The cell with its simple structure is designed to contain all the information to create life. It lives in a dynamic between its inner and outer world. Our cell membranes are the filters that determine when to allow things come in or repel them. The cell’s internal structures are always ready to fight anything that could represent a danger. After thousands of years the simple cell has diversified into many varieties, each specialized  with specific tools of how to react against bad bacteria, virus, mutations or changes in the environments.

These diversified cells work together as a group; they align to create bones, tissues, organs, and ultimately our bodies. We have evolved from primates to homo sapiens. We have created culture as a method to survive and stay together, to eat, to have shelter, to hate and love.

We call “ourselves” to be what is contained within the limits of our skin and anything outside of this we refer to as the “world”. Just like the cell we determine when to let things come in and when to fight them. We needed to evolve with the best tools to interact with the world and react as fast as possible to danger. From the first moment of life we learn to use our body and minds in a perfect synchronization to build our database of good and bad.

There is a tiger in front of you, you can SEE its teeth. Maybe it’s hungry.

You can HEAR the growl. That makes you feel scared.

You can SMELL the dry blood on the fur, so you keep your distance. To TOUCH it is unthinkable.

You react to preserve  yourself and your community. You run or you fight.

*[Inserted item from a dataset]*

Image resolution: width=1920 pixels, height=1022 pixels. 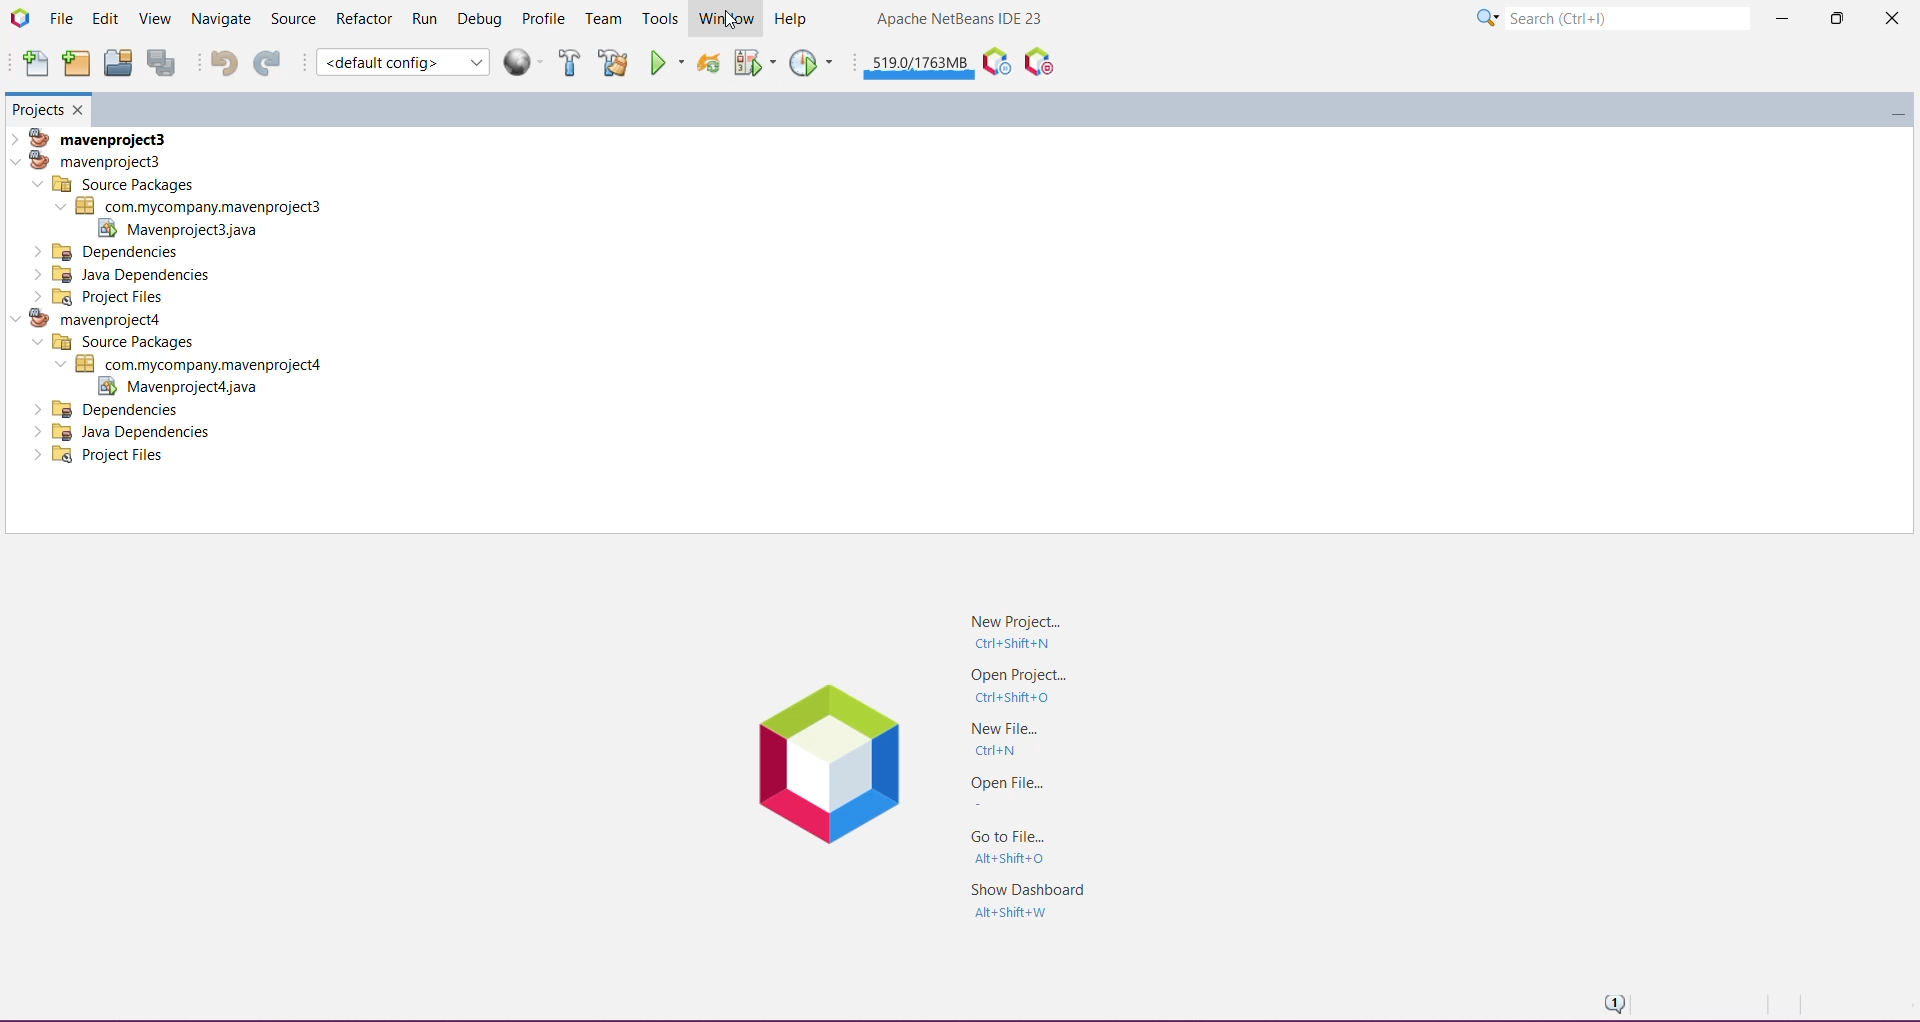 I want to click on Source, so click(x=292, y=19).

We are creatures of senses. They are our tools to survive.

Where does that sensation of fear live? People say that we keep genetic memories based on what happened to our ancestors. When we feel cold, we put clothes on, when we hear a storm we look for shelter, and so on. We keep fear inside of every cell always ready to fight or flee. But what happens when the tigers are gone? What happens when the fear is invisible? When the trigger has no texture? When the only thing you’re sure of is that you can feel something is wrong.   

Even if our fears have no physical manifestation, our mind is going to try to create a logic after analyzing all the information coming from our senses. But when this information is weak, our mind gets into a crisis. It resets itself over and over trying to create a meaning  for the feeling of fear. Unable to react it does the best it can, looking always for more possibilities we start to worry. And because it doesn't make sense, we worry about worrying. We worry we are not worrying enough. We worry to prevent bad things from happening. And this becomes suffering for our bodies and minds.  

Anxiety is the “feeling of worry, nervousness, or unease, typically about an imminent event or something with an uncertain outcome (Oxford Dictionary)”. When the trigger is a tiger we react. It’s a healthy reaction. However, when the trigger only exists in the mind, anxiety could become overwhelming.

This is a journey of two anxious organisms, Rodrigo Munoz and Rinat Sherzer who realized they are not the only ones trying to make sense of the tiger living inside their minds.